There are likely to be some challenges, but Couri and the events team at the Rangers tried to head off most of them. Fans might balk at staying in their vehicle, but because the performances are acoustic, they won’t be able to hear much if they’re not tuned into their car radio. They’ve got a plan in place to jump-start cars if anyone’s batteries die, they’re allowing fans to bring their own snacks and drinks, and they’ve scheduled one-hour performances to cut down on the number of bathroom visits audience members will have to make. “It’ll be a success when we see a bunch of sold-out shows, and people coming in and respecting the rules, having a good time, singing along, and driving home,” Couri says. “If that goes without any issue, that’s success, and we’re going to do this continuously.”

This also comes at a time when the drive-in entertainment space is seeing signs of new investment. While the early details are scant, Tribeca Enterprises has announced a partnership with AT&T and IMAX on a national summer drive-in series, featuring new, classic, and independent films. That’s significantly more substantial financing than mom-and-pop operations like Blue Starlite or Star & Stripes, which has drive-in locations in New Braunfels and Lubbock, enjoy. And Couri expects that he and the Rangers won’t be the only ones working in the drive-in concert space, either. He can imagine a future in which venues with massive parking lots, like racetracks (the Indianapolis Motor Speedway has more than double the capacity of AT&T Stadium), can host artists who would normally be playing amphitheaters.

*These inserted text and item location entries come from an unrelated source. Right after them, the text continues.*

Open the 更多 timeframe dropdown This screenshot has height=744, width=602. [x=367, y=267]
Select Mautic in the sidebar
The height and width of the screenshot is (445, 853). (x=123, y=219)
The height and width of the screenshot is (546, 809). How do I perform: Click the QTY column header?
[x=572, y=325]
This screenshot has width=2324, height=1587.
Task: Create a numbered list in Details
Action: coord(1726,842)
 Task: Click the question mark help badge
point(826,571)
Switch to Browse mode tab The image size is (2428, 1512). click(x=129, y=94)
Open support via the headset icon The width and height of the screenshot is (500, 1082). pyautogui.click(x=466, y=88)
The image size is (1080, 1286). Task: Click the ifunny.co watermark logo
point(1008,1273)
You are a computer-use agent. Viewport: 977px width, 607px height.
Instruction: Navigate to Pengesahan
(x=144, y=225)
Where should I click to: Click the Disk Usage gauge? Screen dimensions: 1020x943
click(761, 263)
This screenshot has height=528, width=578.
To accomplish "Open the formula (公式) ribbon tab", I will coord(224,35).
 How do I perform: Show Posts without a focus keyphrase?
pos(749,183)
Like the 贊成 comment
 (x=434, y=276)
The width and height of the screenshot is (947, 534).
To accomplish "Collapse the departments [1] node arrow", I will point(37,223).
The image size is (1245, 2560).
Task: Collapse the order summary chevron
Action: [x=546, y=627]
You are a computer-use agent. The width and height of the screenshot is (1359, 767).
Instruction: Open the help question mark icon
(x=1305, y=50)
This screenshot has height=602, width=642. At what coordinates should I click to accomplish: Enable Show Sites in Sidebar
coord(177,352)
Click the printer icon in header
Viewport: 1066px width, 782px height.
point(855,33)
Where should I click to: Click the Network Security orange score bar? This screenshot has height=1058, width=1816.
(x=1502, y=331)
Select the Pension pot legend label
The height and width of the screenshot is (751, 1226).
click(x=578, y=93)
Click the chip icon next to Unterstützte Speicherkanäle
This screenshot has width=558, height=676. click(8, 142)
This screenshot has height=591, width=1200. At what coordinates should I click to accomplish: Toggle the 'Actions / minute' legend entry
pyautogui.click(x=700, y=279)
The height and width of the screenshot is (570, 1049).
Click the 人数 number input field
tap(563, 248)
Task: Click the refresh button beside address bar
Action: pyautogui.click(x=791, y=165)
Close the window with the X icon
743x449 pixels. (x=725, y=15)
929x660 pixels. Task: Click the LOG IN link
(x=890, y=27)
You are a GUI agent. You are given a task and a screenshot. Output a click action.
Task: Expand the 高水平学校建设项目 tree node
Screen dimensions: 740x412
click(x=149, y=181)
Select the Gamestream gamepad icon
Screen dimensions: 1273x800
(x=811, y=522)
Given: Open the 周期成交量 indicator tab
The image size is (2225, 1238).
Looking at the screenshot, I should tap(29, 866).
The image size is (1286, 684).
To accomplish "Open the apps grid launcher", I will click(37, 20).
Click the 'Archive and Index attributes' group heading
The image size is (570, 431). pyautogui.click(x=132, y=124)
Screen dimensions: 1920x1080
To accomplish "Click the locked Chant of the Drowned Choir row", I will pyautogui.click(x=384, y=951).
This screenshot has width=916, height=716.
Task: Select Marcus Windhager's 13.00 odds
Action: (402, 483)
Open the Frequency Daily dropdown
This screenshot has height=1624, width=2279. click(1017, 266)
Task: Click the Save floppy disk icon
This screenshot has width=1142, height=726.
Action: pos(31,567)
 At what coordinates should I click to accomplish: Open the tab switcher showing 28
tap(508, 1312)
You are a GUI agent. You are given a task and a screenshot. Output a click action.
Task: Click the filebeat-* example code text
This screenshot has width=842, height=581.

It may not make sense for superstar artists like George Strait or Beyoncé to play to two thousand carloads of fans at a time, but there are a lot of performers who could play a venue the size of the Theatre at Grand Prairie or the H-E-B Center at Cedar Park and make some real money. “I’m sure lots of industrious people will want to make this bigger and put it in more places, because what are the alternatives?” Couri says. “No shows at all or shows in your car? If that’s the case for two years, I can imagine that the shows in your car may continue for a while.”